Four million people have fled the violence in Syria seeking refuge in neighbouring countries. Refugees now make up 20% of the population in Jordan and 30% in Lebanon, as national debts have climbed to unsustainable levels.

Franck Bousquet is the World ‘s director of regional programmes, partnerships and integrated solutions in the Middle East and North Africa (MENA) region. He spoke to Cécile Barbière from EURACTIV France.

What impact has the Syrian crisis had on neighbouring countries like Lebanon and Jordan?

In two years, the effect on these two countries has been considerable. Today, Syrian refugees account for 30% of the Lebanese population and 20% of the population of Jordan. To give some perspective, that is the equivalent of the United States taking in the entire population of Mexico within two years. Lebanon is the country with the highest proportion of refugees per inhabitant in the world.

And they are not the only ones to be affected, there is also Turkey. Of the four million displaced Syrians in these countries, two million are in Turkey, with the other two million spread across Lebanon and Jordan.
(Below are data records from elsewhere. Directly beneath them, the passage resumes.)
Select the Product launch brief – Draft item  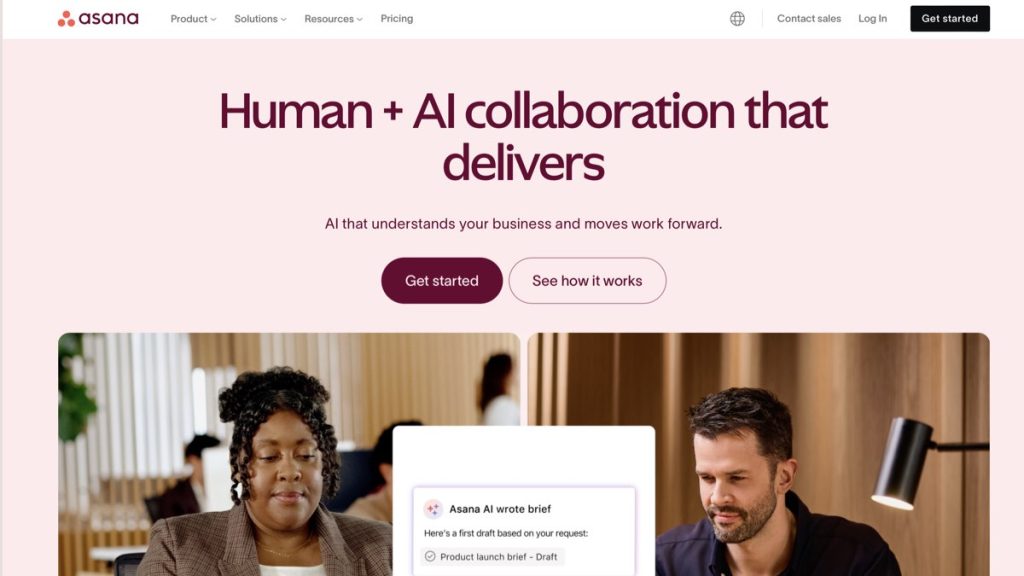[x=492, y=556]
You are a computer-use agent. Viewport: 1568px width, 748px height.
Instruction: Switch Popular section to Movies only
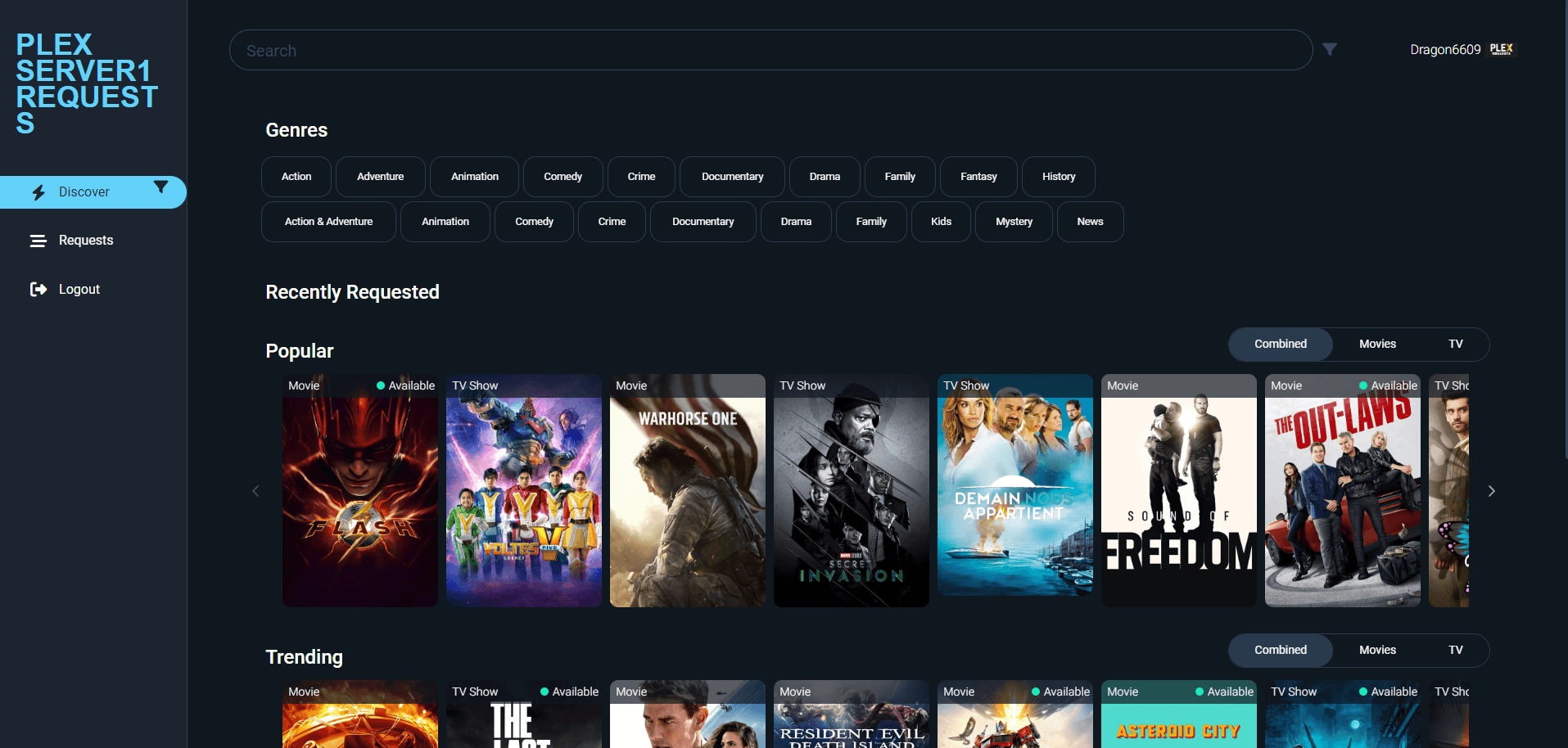(1377, 344)
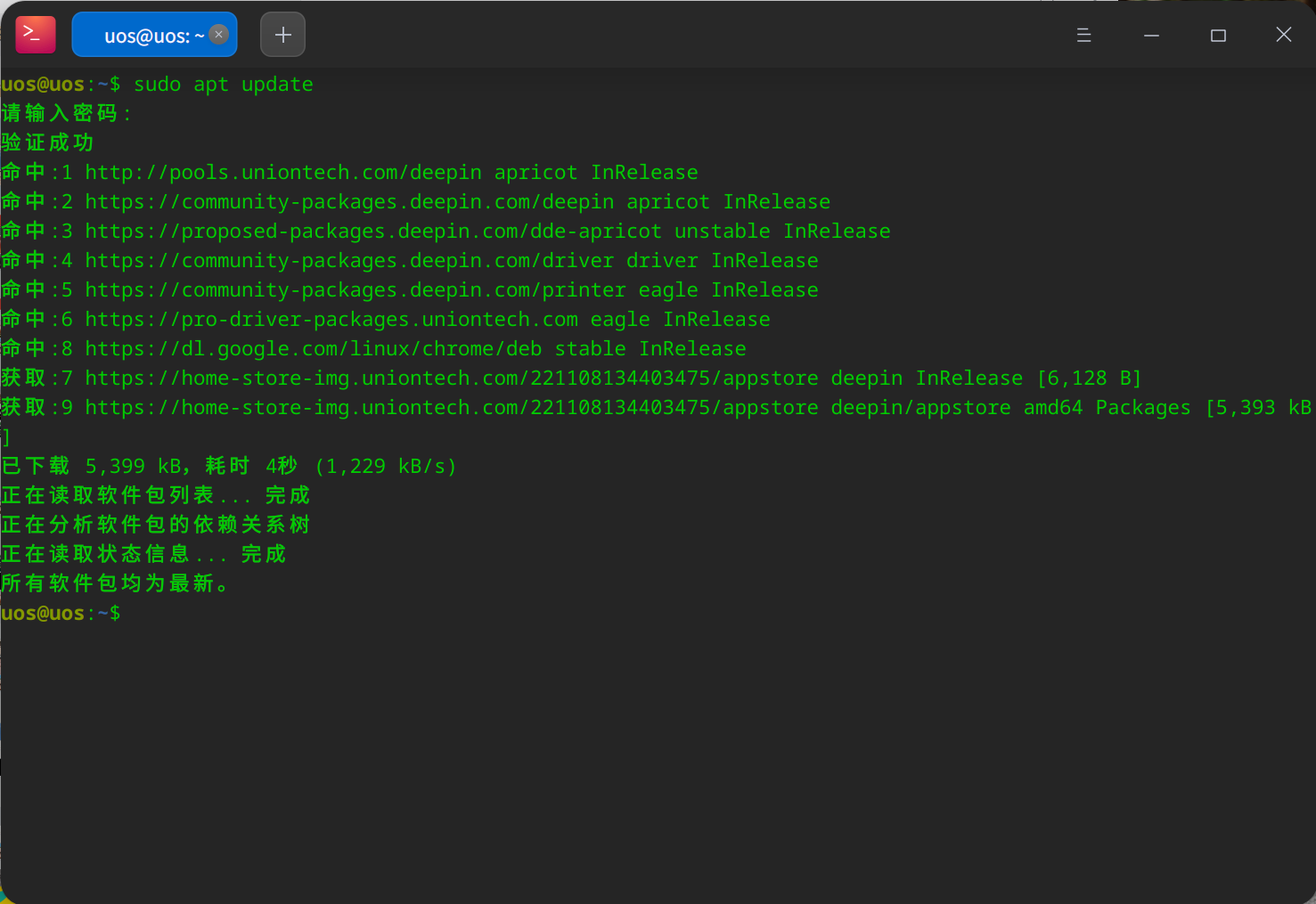Open a new terminal tab with plus
Viewport: 1316px width, 904px height.
click(282, 35)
These Syrian refugees are integrated into the urban fabric of Lebanon and Jordan. 80-90% live in cities and not in refugee camps. Naturally this puts an economic strain on these countries. We estimate that between 2012 and 2014 Lebanon’s GDP has fallen by 2.9% per year.

How do these two countries organise their response to the refugee crisis?

This refugee crisis is not only a humanitarian crisis, but also a development crisis. Refugees often spend ten to 15 years outside their country of origin.

The cost of keeping Syrian refugees in Jordan is in the region of $2.5 billion per year. This is equal to 6% of gross national income, and most importantly, about one quarter of the country’s revenue. The cost of the Syrian crisis in Lebanon was estimated at around $5.6 billion in 2015. The costs are enormous. Not only do they represent a burden on taxes, but they can also cause social tensions.

In order to respond to this crisis, these countries have got themselves into serious debt. Today, Lebanese debt stands at 140% of GDP. In Jordan it is 90%. [In 2010 it was 61% in Jordan and 119% in Lebanon, ed.].

How do we find extra finance to deal with this situation?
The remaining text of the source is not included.